-- Start of Listing --
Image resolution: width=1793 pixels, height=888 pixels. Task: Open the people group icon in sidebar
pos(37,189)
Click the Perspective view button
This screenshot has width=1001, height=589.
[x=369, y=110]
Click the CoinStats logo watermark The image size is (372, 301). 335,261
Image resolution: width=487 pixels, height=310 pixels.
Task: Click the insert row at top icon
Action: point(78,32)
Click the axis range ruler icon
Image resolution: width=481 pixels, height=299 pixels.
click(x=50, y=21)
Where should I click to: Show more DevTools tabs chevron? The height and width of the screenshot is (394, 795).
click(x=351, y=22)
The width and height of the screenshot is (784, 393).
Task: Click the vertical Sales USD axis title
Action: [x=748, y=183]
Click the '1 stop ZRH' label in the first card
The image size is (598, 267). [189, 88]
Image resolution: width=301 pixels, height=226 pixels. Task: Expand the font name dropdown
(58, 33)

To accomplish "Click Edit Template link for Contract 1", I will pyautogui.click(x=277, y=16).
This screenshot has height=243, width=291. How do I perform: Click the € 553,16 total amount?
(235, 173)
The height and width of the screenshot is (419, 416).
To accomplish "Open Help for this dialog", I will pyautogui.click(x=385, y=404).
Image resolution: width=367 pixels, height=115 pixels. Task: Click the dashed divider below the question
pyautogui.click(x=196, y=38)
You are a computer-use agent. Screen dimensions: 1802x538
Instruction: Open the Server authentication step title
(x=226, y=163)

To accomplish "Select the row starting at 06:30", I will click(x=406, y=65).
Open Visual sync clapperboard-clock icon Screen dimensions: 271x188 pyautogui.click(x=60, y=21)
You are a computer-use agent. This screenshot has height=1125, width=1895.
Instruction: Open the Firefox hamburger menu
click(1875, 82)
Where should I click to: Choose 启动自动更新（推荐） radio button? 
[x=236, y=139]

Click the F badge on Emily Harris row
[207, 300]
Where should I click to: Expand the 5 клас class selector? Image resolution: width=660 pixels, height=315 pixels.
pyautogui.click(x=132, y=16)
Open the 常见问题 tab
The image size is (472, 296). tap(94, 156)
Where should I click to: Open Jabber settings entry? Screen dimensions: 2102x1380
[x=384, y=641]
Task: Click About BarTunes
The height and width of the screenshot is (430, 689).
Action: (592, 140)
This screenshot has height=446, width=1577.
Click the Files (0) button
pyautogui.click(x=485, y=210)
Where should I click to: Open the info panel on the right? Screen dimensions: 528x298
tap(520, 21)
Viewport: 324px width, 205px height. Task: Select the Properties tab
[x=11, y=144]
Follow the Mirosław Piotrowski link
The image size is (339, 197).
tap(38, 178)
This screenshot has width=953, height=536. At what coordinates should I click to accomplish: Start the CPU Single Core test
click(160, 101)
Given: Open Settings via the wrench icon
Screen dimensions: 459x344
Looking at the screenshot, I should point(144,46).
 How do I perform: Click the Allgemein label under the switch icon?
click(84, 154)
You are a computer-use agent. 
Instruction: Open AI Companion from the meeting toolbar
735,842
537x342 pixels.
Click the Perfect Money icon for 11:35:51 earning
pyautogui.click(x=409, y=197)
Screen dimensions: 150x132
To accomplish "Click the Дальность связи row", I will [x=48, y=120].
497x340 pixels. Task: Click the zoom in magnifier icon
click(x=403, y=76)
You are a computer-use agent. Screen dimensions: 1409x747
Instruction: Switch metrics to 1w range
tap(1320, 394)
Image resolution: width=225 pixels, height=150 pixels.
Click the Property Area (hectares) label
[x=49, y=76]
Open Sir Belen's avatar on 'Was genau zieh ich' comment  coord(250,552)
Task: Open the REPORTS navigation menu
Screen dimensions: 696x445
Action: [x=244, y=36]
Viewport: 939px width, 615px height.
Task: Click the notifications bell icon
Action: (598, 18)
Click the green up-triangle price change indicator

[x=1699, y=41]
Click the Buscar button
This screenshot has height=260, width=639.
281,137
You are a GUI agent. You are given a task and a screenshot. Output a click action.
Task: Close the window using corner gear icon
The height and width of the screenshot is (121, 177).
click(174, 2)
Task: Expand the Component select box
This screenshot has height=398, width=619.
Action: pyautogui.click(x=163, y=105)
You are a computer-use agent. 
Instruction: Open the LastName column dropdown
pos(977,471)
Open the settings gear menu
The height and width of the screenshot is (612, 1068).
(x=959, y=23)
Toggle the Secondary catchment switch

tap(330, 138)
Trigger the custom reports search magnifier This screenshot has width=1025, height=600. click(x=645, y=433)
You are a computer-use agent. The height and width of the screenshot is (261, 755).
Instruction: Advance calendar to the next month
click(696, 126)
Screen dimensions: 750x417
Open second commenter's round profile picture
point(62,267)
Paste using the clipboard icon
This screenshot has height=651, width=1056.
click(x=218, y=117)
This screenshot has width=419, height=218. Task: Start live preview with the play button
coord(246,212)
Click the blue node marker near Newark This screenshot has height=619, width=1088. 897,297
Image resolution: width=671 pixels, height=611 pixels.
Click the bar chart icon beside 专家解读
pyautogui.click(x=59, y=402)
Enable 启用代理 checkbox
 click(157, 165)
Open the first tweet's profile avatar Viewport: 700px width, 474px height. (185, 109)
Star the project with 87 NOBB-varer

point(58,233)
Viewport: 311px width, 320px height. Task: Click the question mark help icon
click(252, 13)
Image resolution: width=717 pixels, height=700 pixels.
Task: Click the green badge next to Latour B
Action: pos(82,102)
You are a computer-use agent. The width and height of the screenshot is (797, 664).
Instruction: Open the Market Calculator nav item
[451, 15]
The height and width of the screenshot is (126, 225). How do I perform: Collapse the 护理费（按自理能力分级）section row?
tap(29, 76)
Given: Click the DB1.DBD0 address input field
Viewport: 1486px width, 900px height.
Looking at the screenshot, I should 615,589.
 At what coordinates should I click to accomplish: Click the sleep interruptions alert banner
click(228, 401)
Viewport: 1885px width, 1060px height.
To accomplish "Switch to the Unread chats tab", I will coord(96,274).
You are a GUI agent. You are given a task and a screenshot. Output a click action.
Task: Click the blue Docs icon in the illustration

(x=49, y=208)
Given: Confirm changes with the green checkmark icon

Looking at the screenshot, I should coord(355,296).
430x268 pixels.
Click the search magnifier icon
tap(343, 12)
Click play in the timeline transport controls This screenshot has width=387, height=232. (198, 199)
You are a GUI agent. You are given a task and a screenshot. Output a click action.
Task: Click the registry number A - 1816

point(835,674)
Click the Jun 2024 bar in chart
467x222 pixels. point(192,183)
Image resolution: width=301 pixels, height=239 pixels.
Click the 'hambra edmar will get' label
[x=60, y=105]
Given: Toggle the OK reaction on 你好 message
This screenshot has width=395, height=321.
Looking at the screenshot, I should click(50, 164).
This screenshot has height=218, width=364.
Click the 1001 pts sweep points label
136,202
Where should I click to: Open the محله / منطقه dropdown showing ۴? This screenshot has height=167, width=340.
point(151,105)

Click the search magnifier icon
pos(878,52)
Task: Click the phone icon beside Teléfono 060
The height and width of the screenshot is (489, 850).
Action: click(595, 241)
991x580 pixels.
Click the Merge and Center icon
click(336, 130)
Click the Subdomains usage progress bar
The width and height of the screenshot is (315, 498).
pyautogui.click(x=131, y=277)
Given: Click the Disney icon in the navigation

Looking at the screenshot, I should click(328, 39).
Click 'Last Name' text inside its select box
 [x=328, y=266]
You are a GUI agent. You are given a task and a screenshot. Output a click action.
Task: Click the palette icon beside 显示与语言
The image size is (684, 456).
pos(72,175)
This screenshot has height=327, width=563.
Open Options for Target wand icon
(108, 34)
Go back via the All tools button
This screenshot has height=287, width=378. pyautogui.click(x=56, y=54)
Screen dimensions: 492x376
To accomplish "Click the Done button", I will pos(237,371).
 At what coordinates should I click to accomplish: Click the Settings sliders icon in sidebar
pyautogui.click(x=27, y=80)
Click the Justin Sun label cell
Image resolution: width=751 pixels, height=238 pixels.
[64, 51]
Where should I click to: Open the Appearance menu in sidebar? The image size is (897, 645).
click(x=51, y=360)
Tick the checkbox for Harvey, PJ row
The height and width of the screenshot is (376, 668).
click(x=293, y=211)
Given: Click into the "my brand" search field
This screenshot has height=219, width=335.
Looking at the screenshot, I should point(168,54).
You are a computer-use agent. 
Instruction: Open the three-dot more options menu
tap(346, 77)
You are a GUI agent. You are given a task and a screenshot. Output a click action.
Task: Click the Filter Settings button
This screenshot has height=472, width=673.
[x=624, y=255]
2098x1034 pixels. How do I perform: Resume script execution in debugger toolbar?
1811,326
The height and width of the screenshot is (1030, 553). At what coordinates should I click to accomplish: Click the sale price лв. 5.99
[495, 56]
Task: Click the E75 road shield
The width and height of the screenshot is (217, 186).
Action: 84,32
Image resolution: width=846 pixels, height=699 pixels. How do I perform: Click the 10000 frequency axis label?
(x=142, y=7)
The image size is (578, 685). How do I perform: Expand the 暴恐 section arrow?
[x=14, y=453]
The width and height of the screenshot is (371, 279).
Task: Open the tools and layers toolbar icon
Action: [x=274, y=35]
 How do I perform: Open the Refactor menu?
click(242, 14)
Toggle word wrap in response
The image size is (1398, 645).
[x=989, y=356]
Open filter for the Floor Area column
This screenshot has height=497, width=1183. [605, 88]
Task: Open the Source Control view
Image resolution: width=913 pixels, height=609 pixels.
-- End of Listing --
:: Exercise requirements ::
Edit the records from the start through the line containing "[x=369, y=110]", changing "sidebar" to "side panel" and keeping everything else the same.

:: Finished exercise ::
Image resolution: width=1793 pixels, height=888 pixels. Task: Open the people group icon in side panel
pos(37,189)
Click the Perspective view button
This screenshot has width=1001, height=589.
[x=369, y=110]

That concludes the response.